Porosmedia.com, Bandung – Pemerintah Kota Bandung menaruh perhatian serius terhadap akurasi pendataan kesejahteraan sosial pusat, terutama bagi kelompok masyarakat yang berada pada transisi Desil 5 ke Desil 6. Perubahan status desil tersebut dinilai sangat sensitif karena berpotensi mencabut hak bantuan sosial warga yang secara faktual masih dalam kondisi rentan.
Wali Kota Bandung, Muhammad Farhan, menegaskan bahwa penyesuaian data kesejahteraan harus dilakukan secara berhati-hati agar tidak memicu persoalan sosial baru di lapangan. Menurutnya, dinamika ekonomi masyarakat di tingkat akar rumput tidak selalu sejalan secara presisi dengan pembaruan data administratif.

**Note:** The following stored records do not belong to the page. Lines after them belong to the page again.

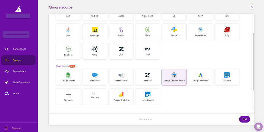Open Destinations in the sidebar
264x132 pixels.
pyautogui.click(x=19, y=71)
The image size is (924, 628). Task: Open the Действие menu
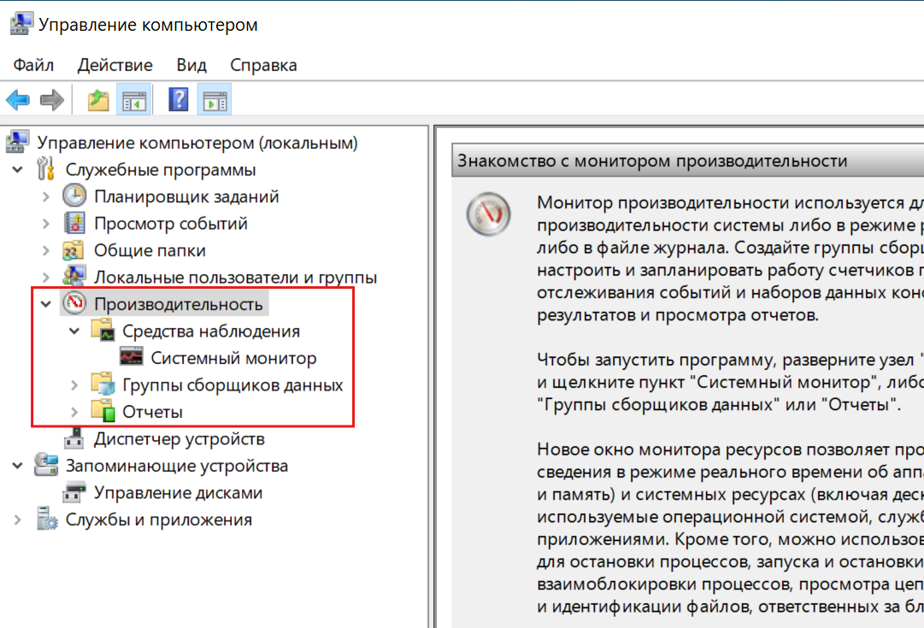point(115,65)
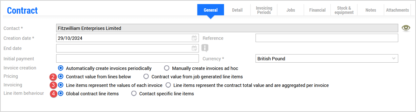Click the Contact field with Fitzwilliam Enterprises

(227, 28)
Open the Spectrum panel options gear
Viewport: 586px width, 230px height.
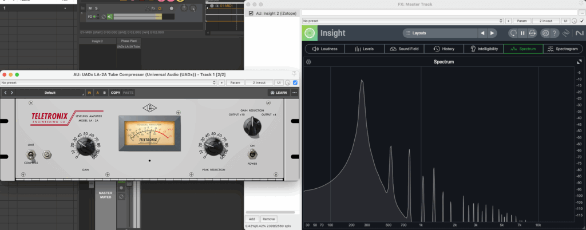click(308, 62)
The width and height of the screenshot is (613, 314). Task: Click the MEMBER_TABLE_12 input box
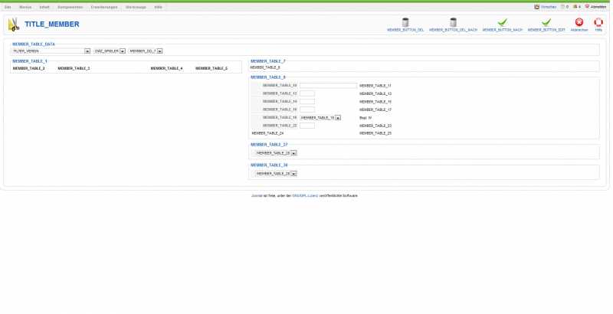pyautogui.click(x=307, y=93)
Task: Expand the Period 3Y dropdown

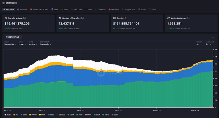Action: (199, 44)
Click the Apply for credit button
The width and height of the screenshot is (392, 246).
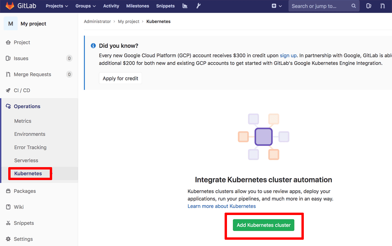[120, 78]
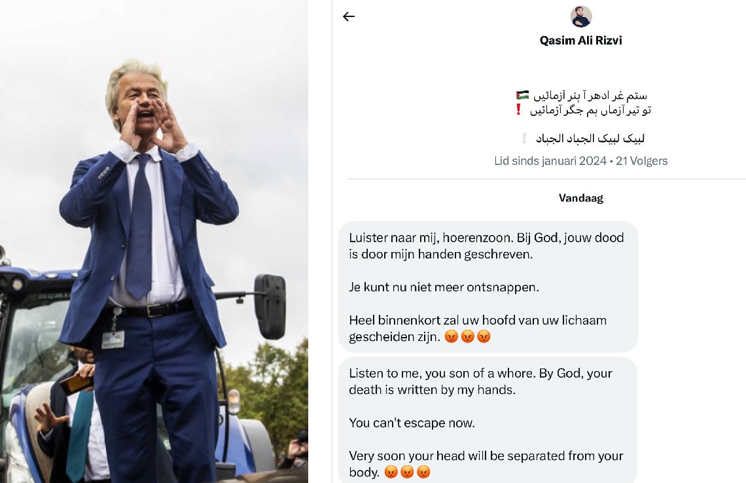Open the photo of the man shouting
This screenshot has width=746, height=483.
pyautogui.click(x=154, y=242)
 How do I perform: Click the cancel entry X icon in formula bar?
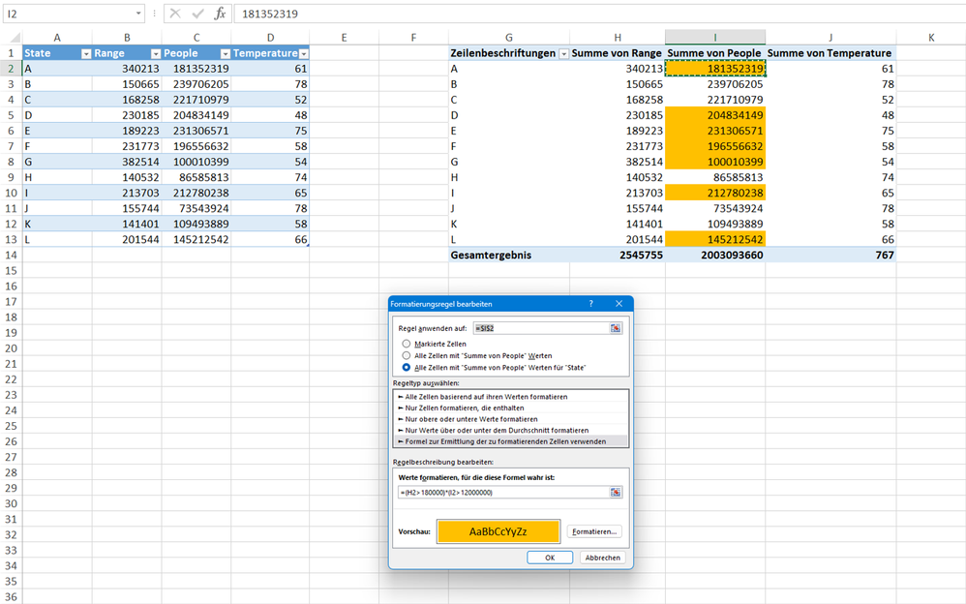click(175, 14)
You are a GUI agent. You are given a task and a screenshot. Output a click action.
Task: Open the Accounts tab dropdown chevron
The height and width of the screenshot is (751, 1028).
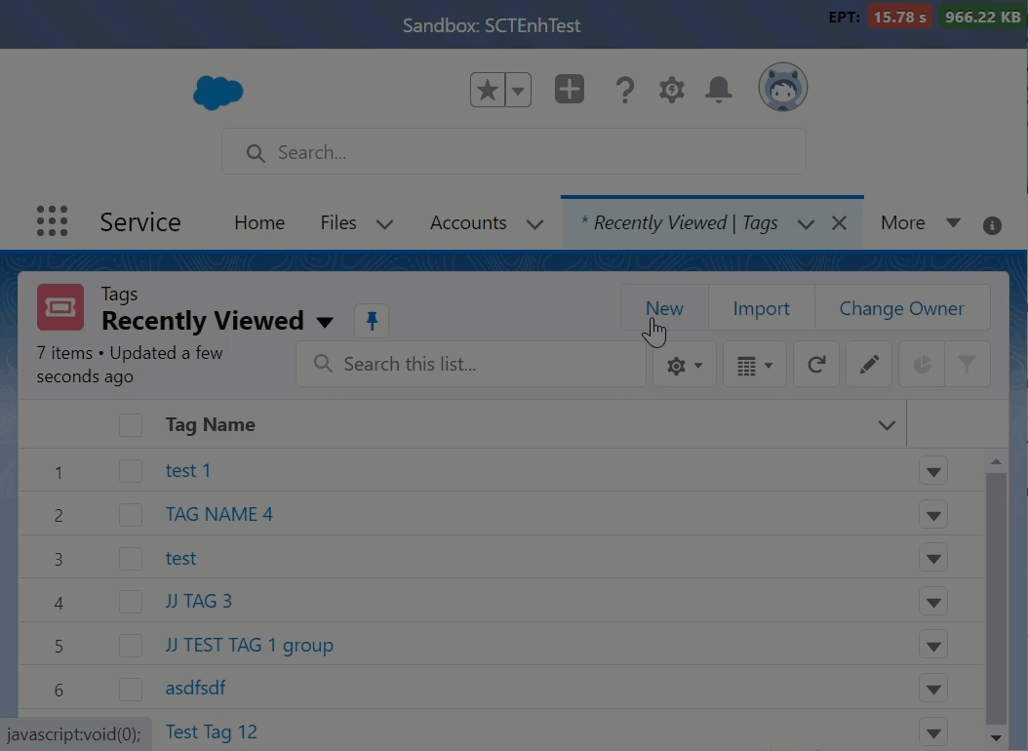534,223
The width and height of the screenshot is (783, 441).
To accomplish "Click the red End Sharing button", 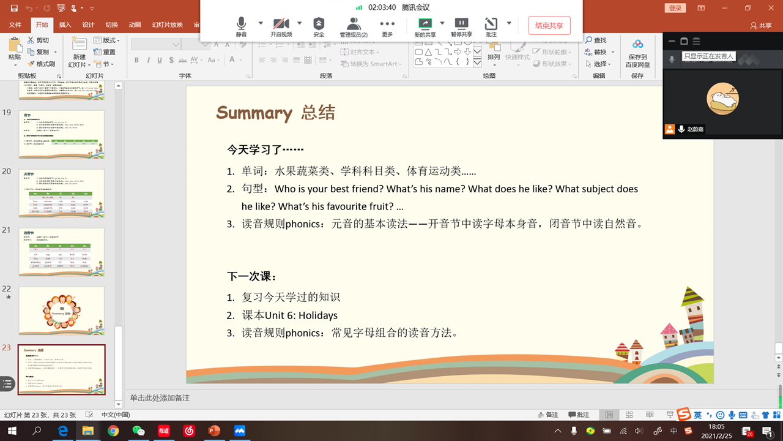I will click(549, 26).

Ia memaparkan, penataan status kesejahteraan memang berdampak pada dua lini utama. Pada kelompok Desil 9 dan Desil 10 yang dikategorikan mampu, konsekuensi kebijakan berfokus pada penghentian akses subsidi, seperti Bahan Bakar Minyak (BBM). Namun, dampaknya jauh lebih krusial pada transisi Desil 5 ke Desil 6.
”Kalau Desil 9 dan 10 tidak lagi menikmati subsidi. Tetapi dari Desil 5 ke Desil 6, dampaknya adalah penghentian bantuan sosial. Padahal posisi sosial-ekonomi mereka berada di batas rentan dan butuh perlindungan,” tegas Farhan di Balai Kota Bandung, Senin (24/8/2026).

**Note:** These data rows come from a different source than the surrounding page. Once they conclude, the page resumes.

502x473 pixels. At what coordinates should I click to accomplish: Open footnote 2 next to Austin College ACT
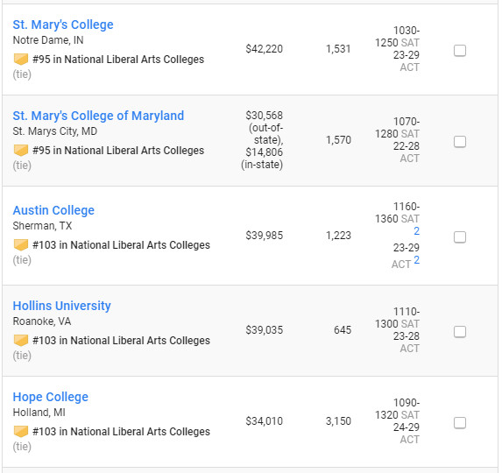[416, 260]
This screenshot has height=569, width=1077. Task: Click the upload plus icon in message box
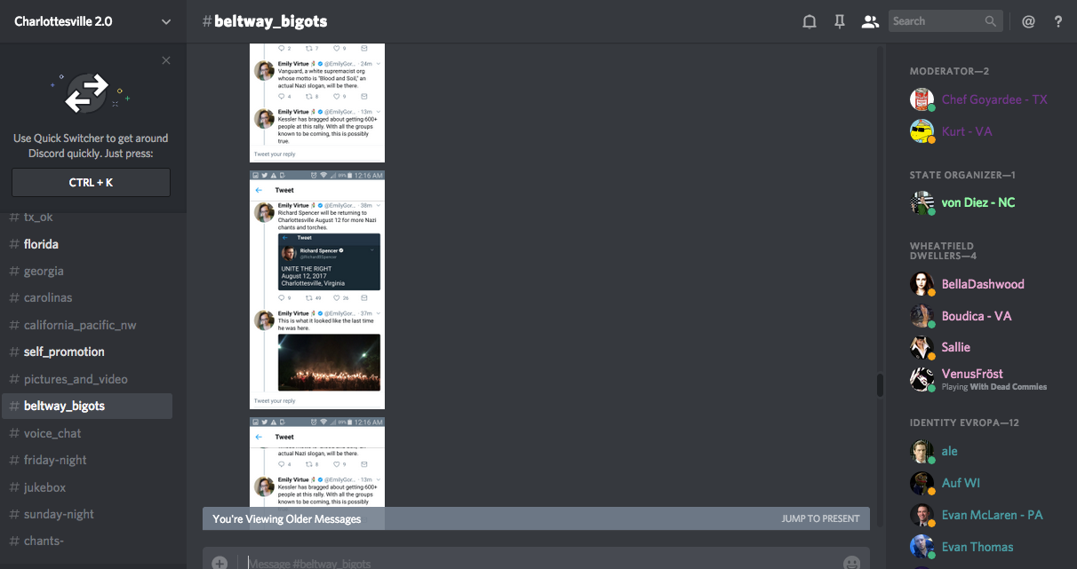tap(219, 563)
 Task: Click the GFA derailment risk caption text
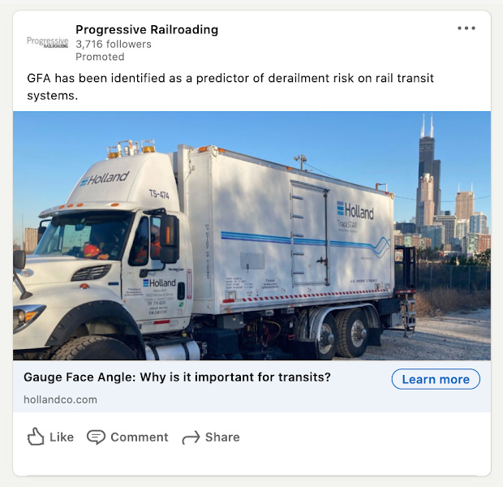coord(230,87)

Meski data Kementerian Sosial menempatkan Kota Bandung sebagai salah satu daerah dengan tata kelola data terbaik, Pemkot Bandung enggan gegabah. Verifikasi faktual tetap diperketat demi mengantisipasi adanya ketidaksesuaian (mismatch) antara status data resmi dengan daya beli warga yang sebenarnya.
Untuk mengawal akurasi data di lapangan, instrumen pengawasan berbasis wilayah dioptimalkan. Pemkot Bandung memanfaatkan jejaring Siskamling Siap Jaga Bencana di tingkat kewilayahan sebagai kanal penyaluran aspirasi dan pemantauan kondisi ekonomi warga secara langsung.

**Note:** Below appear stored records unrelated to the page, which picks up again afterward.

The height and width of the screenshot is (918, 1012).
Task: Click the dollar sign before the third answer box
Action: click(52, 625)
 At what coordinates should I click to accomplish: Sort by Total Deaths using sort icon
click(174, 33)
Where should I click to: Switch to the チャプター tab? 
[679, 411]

Di samping itu, Pemkot Bandung juga mencermati ketersediaan mekanisme koreksi data yang disediakan pemerintah pusat, termasuk kanal pelaporan berbasis daring, guna memfasilitasi warga yang memerlukan pembaruan status desil.
”Fokus utama kami memastikan kelompok transisi Desil 5 ke Desil 6 tertangani dengan baik dan tidak kehilangan jaring pelindung sosial hanya karena persoalan pendataan,” pungkas Farhan.